People called him perfect but all he saw when he looked at himself was flaws. He was too weak to stand up to his family and tell them that no, he would not be their little genius, their 'pipeline to the village'. He never spent the time he should with his beloved brother, always forced to make empty promises of 'later' – a later that would never come. He tried to shoulder everything by himself and it led to his own destruction, as well as the destruction of everything he held dear. He was unable to save both his clan and his village, and yet people still murmured his name in a reverent fear – the boy that had single-handed killed his entire clan. They always missed that he hadn't quite killed them all – he'd failed to kill his younger brother, instead setting him on a path of darkness and destruction. But not even the same brother would acknowledge his weaknesses; even hated he was still the perfect one, the unbeatable one, until he was finally beaten, but by his own flaws – his fatal flaw.

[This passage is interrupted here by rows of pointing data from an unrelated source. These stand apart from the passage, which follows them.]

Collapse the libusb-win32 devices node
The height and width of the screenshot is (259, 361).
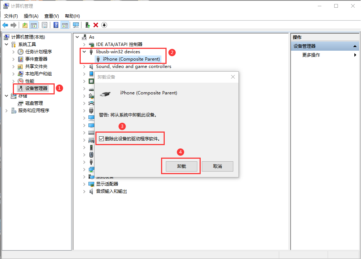[84, 52]
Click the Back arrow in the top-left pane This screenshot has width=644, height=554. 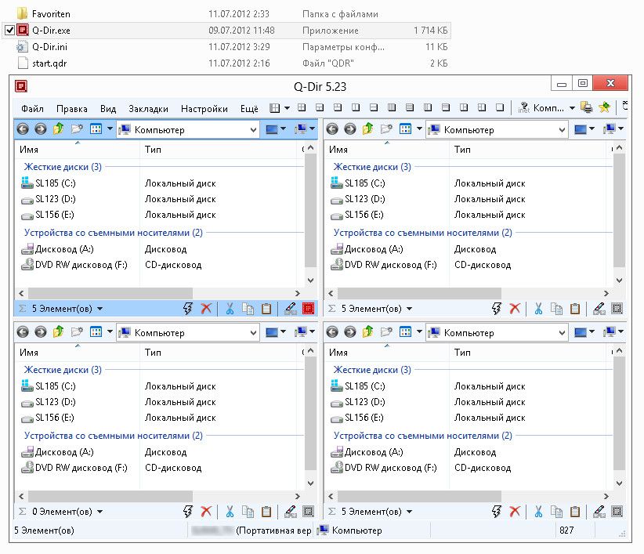[23, 129]
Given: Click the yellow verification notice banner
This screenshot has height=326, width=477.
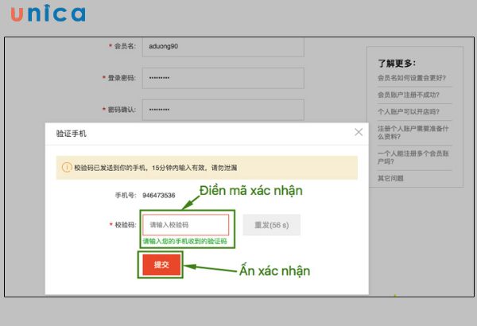Looking at the screenshot, I should (x=207, y=168).
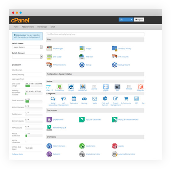Click the Collapse Stats link
Viewport: 171px width, 169px height.
17,154
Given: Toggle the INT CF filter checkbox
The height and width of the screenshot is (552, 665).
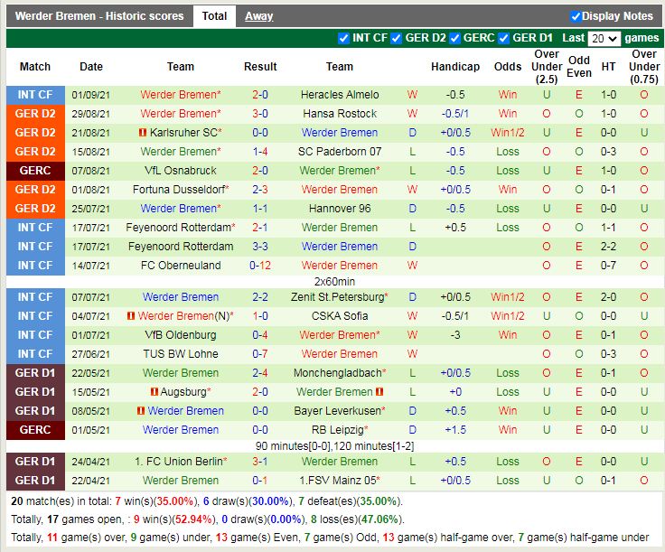Looking at the screenshot, I should point(343,38).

The death of everyone killed him, too. Sure he was still breathing, could still see everything around him and react to it, but he was seeing through dead eyes that slowly darkened to black until he was entirely blind, just waiting for death to stop hovering and finally claim him. He was reacting on instincts driven home far too young. The only ones that had made him feel alive were dead to him now. His cousin, the one he called brother, was gone without even a body to bury. He didn't want to know what the older boy had done to himself as he sank in the river. His other brother – the one of his flesh and blood – was no longer the sweet, innocent boy that begged for him to play (train) with him, but rather a cold-blooded killer that viewed the world with a terrifyingly cold indifference, unless those now crimson eyes settled on him in which case hatred filled them. The loving younger brother was dead, just as his loving older cousin was. Without them, without his rocks, he was floating aimlessly in the sea of life, waiting for his lungs to fill enough to finally drown him. And when they did it was because his younger brother had held him still long enough for his breaths to consist of nothing of the bitter water of failure, the same way his cousin had left him all those years before.

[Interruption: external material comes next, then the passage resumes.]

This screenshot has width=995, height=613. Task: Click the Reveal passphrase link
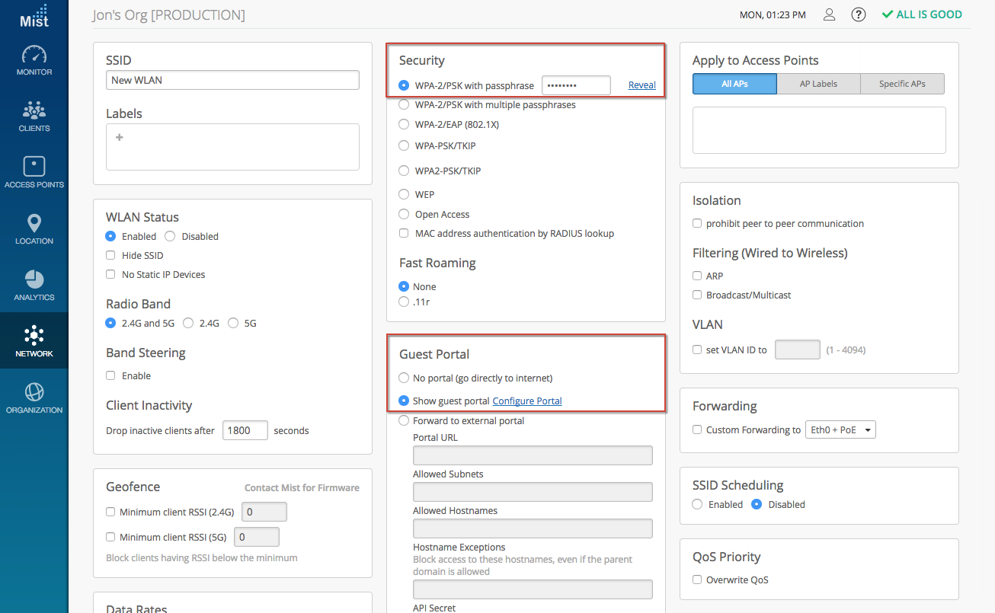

The organisation he joined, somewhat unwillingly, promised peace. Peace was all he craved for – he'd killed for it, corrupted for it and failed for it – and seemed to be the one thing he was cursed to never experience. The red clouds' idea of peace was twisted until it was almost unrecognisable. They wanted to cause a war, to kill hundreds, even thousands of innocents – because everyone was innocent, really; life just threw the wrong things in their paths – just to prove what pain was really like and scare the nations into a watchful peace. But watchful peace wasn't true peace. Fear was unhealthy, especially in such large doses.

It wasn't difficult to pin the blame on one person. Some people would say it was the fault of his clan for being too power-hungry. Others would blame the founder of his clan for the war-like tendencies he liked to portray. Still others would blame the rift between two powerful clans driving them to ruin. He didn't blame any of them. The one to blame, pure and simple, was himself for being too weak. What was the good of being a prodigy if he couldn't even protect those he cared about the most? What was the point of being a loving older brother if he'd later twist that love to hate and force the innocent boy to kill him, after ripping to shreds any naivety or childhood the poor boy could possibly have retained, even in the profession of a killer?

He learnt the hard way, in the end, that he couldn't shoulder all the burdens himself. He'd tried to spare the village the guilt of being responsible for the death of their most powerful clan but that had backfired, with him needing to ask for help from a notorious criminal whose identity he never learnt, inadvertently drawing the masked man's attention to his brother. Yet another mark in his record of failures. He tried to keep his village informed on the movements of the organisation, but inevitably he – and therefore his information – wasn't trusted. He gave up, after a while, needing to be satisfied with just watching his brother grow. But his brother wasn't growing so much as transforming. Five years on from the self-imposed mission (it wasn't self-imposed but at least this way he could trick himself into calling the village itself blameless) and the boy was unrecognisable. His eyes were never designed to be so full of hate but they were, and it was all his fault. He died a failure and when he was resurrected, albeit temporarily, he sought to fix the damage, even if it meant relying on those that thought him a traitor.


He told his brother that reality was subjective, but really he was telling himself that. He didn't want to admit that this monster in front of him was his creation, rising from the ashes of his sweet little brother, but he knew that this was his reality. Just as his brother was convinced that the lies he had spun were the truth. It was what he supposed to believe, but that didn't make it any easier to stomach when their eyes clashed and the boy fought back with such hatred it left him shocked and in denial. But this was a truth he could not deny – his brother was a monster and it was all his fault.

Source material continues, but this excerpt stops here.